Par ailleurs, ces sociétés bénéficient aussi du CICE (crédit d’impôt compétitivité et emploi). En mars 2014, le Journal du Net établissait que Vinci faisait bien partie des entreprises tricolores pouvant appliquer cet avantage fiscal, destiné initialement à « alléger le coût du travail » pour favoriser les embauches. Le journal Les Échos, lors de la mise en place de la mesure, avait estimé que les groupes Vinci et Eiffage pouvaient, tous deux, bénéficier d’une enveloppe de plusieurs dizaines de millions d’euros, sans que l'on puisse obtenir davantage de précisions sur les montants exacts. Dans le domaine autoroutier, cet argent aurait été affecté à la recherche, l’investissement sur la transition énergétique ou encore l’amélioration du service client. Effet pervers, la modernisation des gares de péage a ainsi accéléré l’automatisation et donc la baisse du nombre d’agents en poste. Par ailleurs, selon les syndicats, les entreprises n’auraient pas non plus joué le jeu de la revitalisation des bassins d’emploi abandonnés. Alors qu’il s’agit le plus souvent des zones autour des péages, isolées, rurales, donc peu pourvoyeuses en embauches.

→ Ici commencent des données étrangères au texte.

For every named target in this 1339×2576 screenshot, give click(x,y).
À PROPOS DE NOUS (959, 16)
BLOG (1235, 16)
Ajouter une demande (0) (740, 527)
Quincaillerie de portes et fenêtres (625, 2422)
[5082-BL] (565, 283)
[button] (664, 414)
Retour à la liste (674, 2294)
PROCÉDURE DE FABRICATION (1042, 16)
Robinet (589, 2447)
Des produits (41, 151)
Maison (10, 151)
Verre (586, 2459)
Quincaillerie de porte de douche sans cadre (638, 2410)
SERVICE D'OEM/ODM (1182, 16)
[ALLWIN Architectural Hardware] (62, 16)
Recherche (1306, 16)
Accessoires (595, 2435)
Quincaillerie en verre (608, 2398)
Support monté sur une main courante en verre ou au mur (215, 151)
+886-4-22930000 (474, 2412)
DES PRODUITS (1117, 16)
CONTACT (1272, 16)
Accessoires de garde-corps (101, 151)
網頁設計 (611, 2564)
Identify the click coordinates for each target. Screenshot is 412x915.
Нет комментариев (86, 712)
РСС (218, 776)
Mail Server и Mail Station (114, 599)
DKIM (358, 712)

Qu’a donc obtenu l’État en compensation de ce tour de passe-passe ? En plus du financement du plan de relance autoroutier à 3,2 milliards, les sociétés autoroutières se sont engagées à abonder à hauteur de 300 millions sur les trois prochaines années à l’Agence de financement des infrastructures de France, chargée de coordonner le financement des grands projets d’infrastructures (à sec depuis l’échec de l’écotaxe). Elles devront également apporter 200 millions d’euros à un fonds d’investissement dans les infrastructures géré par la Caisse des dépôts. En échange de cette manne financière, silence radio concernant la demande répétée de l’intersyndicale sur l’intégration d’un volet social dans les contrats qui seront passés entre l’État et les sociétés concessionnaires. Le cabinet de Ségolène Royal n'aurait même pas accusé réception. « L’État n’a pas vendu assez cher son réseau, car il avait, à l’époque, besoin d’argent frais rapidement. Le vice originel est là, poursuit le cadre interrogé par Mediapart. Car désormais, les deux parties sont dépendantes l’une de l’autre. Au vu des sommes que le gouvernement retire des concessions, il ne peut pas se permettre de mettre à mal les sociétés qui en sont propriétaires. » Quitte à se priver de tout moyen de pression sur l'emploi.